__PASSAGE__.
+ + + + +
6 Texts To Send Your Ex The Day After You Break Up If You Want To Check In

Breaking up is hard to do, especially if you still care about your ex. But not every breakup needs to be a bad one. Even if you’re the one ending the relationship, it’s still very normal to have leftover feelings for your ex, even more so if you were together for a long time. If you’re wondering how they’re holding up, whether you were on the giving or receiving end of the breakup, sometimes it's OK to reach out and check in. These texts to send your ex after you break up convey empathy without pity, care without romantic love, and concern without hovering.

Of course, it’s super important to put yourself in your ex’s shoes and wonder how you would feel if they reached out to you. It’s all in the context of how you broke up. If you had a nasty fight and could both definitely benefit from some space, maybe you should hold off on reaching out, even if you really, really want to. If you were together for a long time and they took the breakup really poorly, the last thing they could want or need is a message from you so soon after ending it. If they broke up with you, and you didn’t take it well, consider giving yourself some room to breathe.
+ + + + +
__ABOUT THIS EXERCISE__.
Copy the stretch of the breakup-texts article from "Breaking up is" through "concern without hovering.", swapping "breakup" for "split".

__INFORMATION SHOWN__.
+ + + + +
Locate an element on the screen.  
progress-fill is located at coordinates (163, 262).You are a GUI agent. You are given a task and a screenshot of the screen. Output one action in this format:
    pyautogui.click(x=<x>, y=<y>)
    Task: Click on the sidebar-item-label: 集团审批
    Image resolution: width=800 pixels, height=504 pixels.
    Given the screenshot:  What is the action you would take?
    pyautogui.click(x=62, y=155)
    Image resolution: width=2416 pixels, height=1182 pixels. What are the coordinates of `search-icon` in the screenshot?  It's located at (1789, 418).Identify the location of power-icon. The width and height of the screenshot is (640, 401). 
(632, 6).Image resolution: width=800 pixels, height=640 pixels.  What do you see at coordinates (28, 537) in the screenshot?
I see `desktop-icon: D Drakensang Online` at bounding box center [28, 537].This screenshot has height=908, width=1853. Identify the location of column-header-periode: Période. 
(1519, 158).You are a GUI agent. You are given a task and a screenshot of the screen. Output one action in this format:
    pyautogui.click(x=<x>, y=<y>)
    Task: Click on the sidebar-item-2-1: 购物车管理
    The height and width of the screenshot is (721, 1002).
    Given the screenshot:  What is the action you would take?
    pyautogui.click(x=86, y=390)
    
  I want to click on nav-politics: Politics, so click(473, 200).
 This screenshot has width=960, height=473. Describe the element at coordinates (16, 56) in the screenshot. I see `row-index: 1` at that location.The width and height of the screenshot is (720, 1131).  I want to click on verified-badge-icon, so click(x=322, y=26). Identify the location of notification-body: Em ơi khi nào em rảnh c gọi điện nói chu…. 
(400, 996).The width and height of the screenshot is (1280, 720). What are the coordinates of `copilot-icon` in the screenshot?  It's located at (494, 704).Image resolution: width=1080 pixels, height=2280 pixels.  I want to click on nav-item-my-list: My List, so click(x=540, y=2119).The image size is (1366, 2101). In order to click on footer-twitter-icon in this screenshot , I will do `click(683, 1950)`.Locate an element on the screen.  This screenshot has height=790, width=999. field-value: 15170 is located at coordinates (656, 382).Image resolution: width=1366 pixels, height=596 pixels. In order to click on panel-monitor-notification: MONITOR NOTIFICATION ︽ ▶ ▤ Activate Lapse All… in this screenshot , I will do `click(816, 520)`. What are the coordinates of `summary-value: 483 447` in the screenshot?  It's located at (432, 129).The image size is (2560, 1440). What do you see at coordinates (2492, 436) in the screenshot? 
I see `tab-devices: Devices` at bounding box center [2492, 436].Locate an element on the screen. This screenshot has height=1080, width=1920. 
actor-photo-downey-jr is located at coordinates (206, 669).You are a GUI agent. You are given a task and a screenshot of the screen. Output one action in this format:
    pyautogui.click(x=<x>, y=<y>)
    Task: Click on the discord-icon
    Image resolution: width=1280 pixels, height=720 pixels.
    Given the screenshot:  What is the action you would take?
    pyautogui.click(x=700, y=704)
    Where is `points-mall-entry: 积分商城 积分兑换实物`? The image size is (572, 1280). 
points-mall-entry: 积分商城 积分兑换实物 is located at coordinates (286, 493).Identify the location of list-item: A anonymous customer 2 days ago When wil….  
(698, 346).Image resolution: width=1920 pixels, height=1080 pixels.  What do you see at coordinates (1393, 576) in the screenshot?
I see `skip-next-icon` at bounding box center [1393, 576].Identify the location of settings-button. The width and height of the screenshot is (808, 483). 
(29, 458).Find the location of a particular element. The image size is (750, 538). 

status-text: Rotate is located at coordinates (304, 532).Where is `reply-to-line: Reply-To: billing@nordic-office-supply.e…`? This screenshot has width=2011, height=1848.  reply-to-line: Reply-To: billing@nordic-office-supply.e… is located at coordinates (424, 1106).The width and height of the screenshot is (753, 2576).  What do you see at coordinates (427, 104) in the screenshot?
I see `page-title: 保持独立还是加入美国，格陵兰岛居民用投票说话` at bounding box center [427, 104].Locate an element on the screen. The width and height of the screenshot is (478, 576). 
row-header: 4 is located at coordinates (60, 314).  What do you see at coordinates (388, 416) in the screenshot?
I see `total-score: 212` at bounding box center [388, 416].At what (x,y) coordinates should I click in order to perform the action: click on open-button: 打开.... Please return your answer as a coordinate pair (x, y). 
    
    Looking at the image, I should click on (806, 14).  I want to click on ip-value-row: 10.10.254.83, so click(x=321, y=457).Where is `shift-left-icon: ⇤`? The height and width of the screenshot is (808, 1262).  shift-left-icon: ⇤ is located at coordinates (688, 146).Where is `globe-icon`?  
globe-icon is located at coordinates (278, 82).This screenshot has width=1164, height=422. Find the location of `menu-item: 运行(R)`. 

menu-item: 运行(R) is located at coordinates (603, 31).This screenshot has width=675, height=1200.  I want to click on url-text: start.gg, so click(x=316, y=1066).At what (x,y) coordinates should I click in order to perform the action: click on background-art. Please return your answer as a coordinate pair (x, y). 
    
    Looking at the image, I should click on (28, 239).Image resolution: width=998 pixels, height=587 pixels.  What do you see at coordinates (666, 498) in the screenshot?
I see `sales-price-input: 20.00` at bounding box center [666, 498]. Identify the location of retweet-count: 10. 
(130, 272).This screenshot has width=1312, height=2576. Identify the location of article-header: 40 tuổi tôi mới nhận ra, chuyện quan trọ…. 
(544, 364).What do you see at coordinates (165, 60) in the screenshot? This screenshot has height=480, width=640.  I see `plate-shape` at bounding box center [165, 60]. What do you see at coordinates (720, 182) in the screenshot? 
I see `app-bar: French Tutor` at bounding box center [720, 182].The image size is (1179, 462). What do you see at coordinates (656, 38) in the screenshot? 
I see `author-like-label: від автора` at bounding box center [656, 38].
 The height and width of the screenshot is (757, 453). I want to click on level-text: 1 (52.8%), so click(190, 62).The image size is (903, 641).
+ + + + +
__PROBLEM SOLUTION__.
Breaking up is hard to do, especially if you still care about your ex. But not every split needs to be a bad one. Even if you’re the one ending the relationship, it’s still very normal to have leftover feelings for your ex, even more so if you were together for a long time. If you’re wondering how they’re holding up, whether you were on the giving or receiving end of the split, sometimes it's OK to reach out and check in. These texts to send your ex after you break up convey empathy without pity, care without romantic love, and concern without hovering.